Directions: Please state how many lines of the records below contain the word "title". Give only the number.

(Dataset items)
::::::::::

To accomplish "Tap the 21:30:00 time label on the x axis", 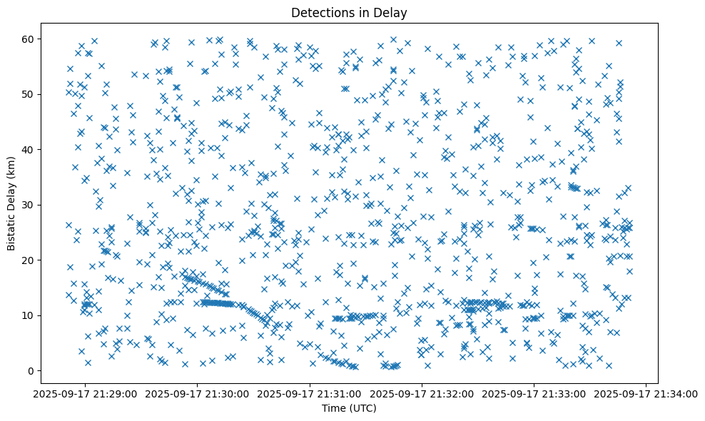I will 198,394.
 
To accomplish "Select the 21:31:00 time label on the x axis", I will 310,394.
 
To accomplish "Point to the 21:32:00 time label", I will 422,394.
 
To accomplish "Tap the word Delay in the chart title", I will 393,12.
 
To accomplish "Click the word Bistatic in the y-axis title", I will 12,229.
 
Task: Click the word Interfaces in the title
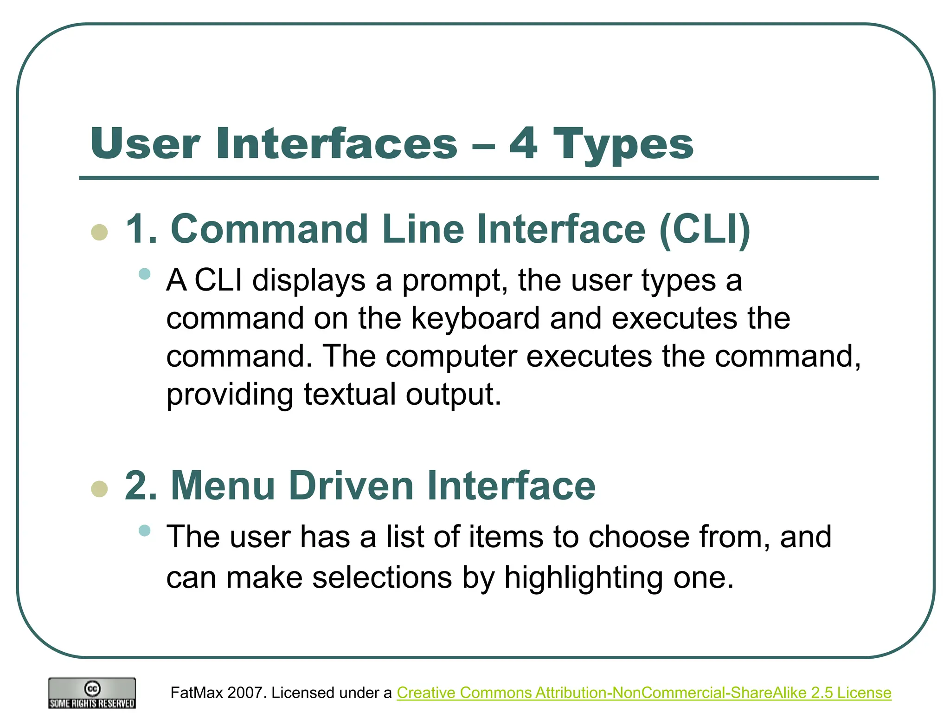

::::::::::

Result below: 3